Pas évident de rester objectif face à un tel album. Scott Reeder, outre le fait qu’il déborde de talent et présente un CV à faire pâlir d’envie n’importe quel bassiste, bénéficie également d’un énorme capital sympathie chez ceux qui connaissent un tant soit peu le personnage.
C’est néanmoins la surprise, voire la déception, qui s’empare de l’auditeur une fois ce CD enfourné. Reeder prend tout le monde à contre-pied en proposant treize titres essentiellement électro-acoustiques à mille lieues de ce qu’il a pu faire avec The Obsessed, Kyuss ou Goatsnake, groupes pour lesquels il n’a néanmoins jamais été qu’un musicien de passage et pas un membre fondateur. Ce qui ne l’a pas empêché de contribuer occasionnellement à l’écriture de certains morceaux, fait d’autant plus remarquables lorsque les leaders s’appelaient Wino ou Josh Homme.

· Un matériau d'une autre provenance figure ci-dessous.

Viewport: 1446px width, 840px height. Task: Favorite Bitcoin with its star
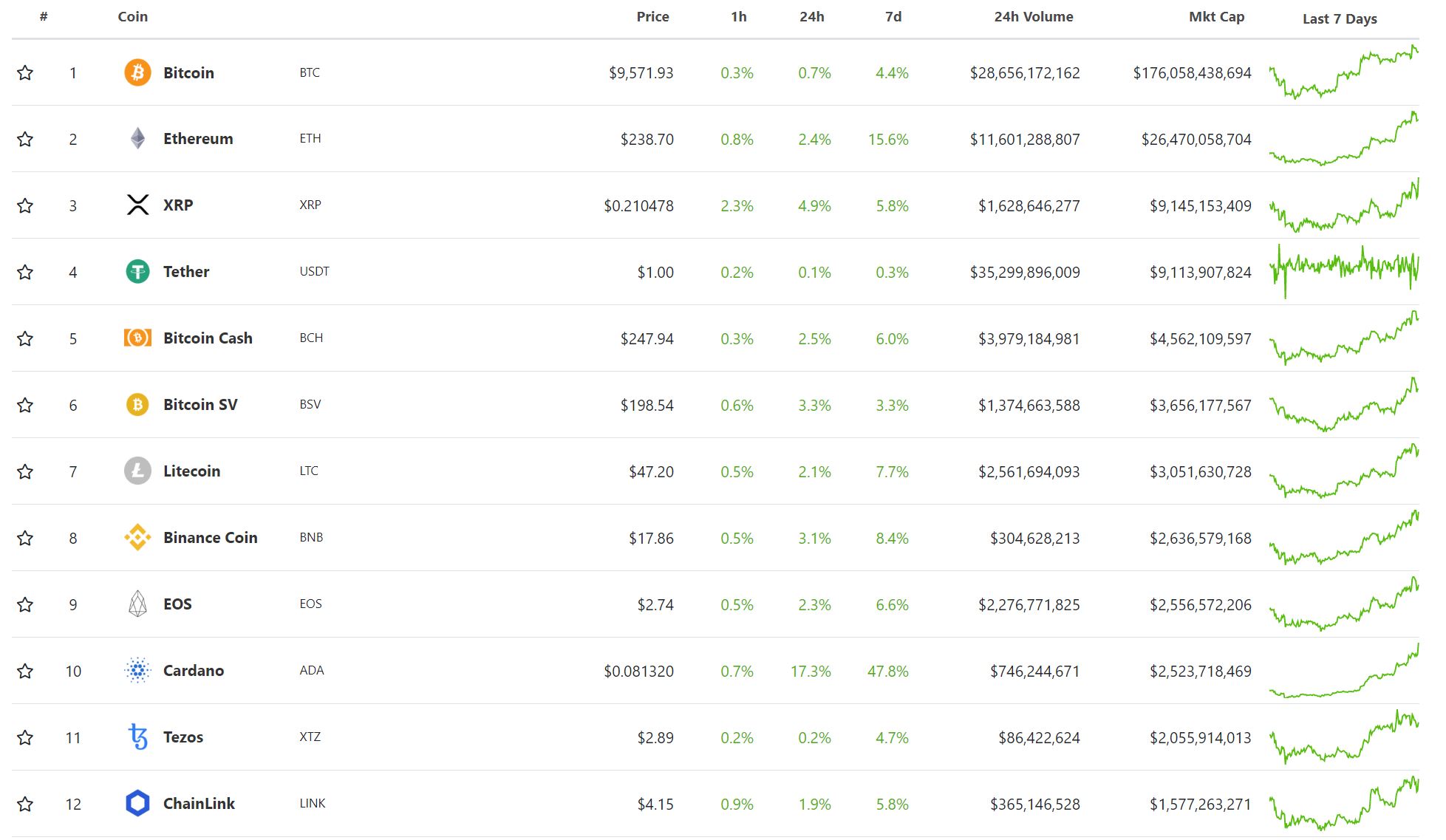click(25, 72)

On pourrait trouver mille influences et autant de comparaisons, mais comment un album composé et enregistré sur une période de 18 ans peut-il souffrir ce genre de procédés ? On imagine que sur un tel laps de temps, Scott a du emmagasiner assez de titres pour sortir trois albums, dont un aurait pu être farouchement heavy. Lui a préféré sortir les chansons qui lui tenaient le plus à cœur et on ne peut que respecter ce choix. Par contre, le traitement donné à ces compos est beaucoup plus discutable. On sait que Scott vit depuis quelques années reclus dans sa ferme, consacrant son temps à l’élevage de toute une ménagerie. Ce cadre champêtre aurait pu influencer le son de cet album, lui donner un côté très organique, très dépouillé. Au lieu de cela, on se trouve face à des morceaux parfois surchargés d’effets, la guitare semble horriblement synthétique à quelques exceptions près (« When ») et on regrette souvent l’utilisation abusive de Pro Tool. Quand Scott troque la batterie pour une boîte à rythme et un séquenceur (« For Renee », « Fuck You All »), on se dit que si le mix mettait moins la voix et la guitare en avant, on se retrouverait avec un morceau de Trip-Hop quelconque. Et que dire de « Away » qui sonne comme du Tangerine Dream dans sa période la plus pénible ? On en oublie même qu’on a ici affaire à un dieu de la basse, fort discrète excepté sur « Queen of Greed » pour lequel Scott ne recourt qu’à son instrument fétiche. Au milieu de tous ces titres légers et aériens empreints de mélancolie, seuls « Diamond » et « Day of Neverending » pourraient séduire les inconditionnels de rythmiques qui roulent et de riffs acérés, dont il donne une version très personnelle, alors que le break très court de « The Fourth » constitue le seul passage vraiment heavy de l’album.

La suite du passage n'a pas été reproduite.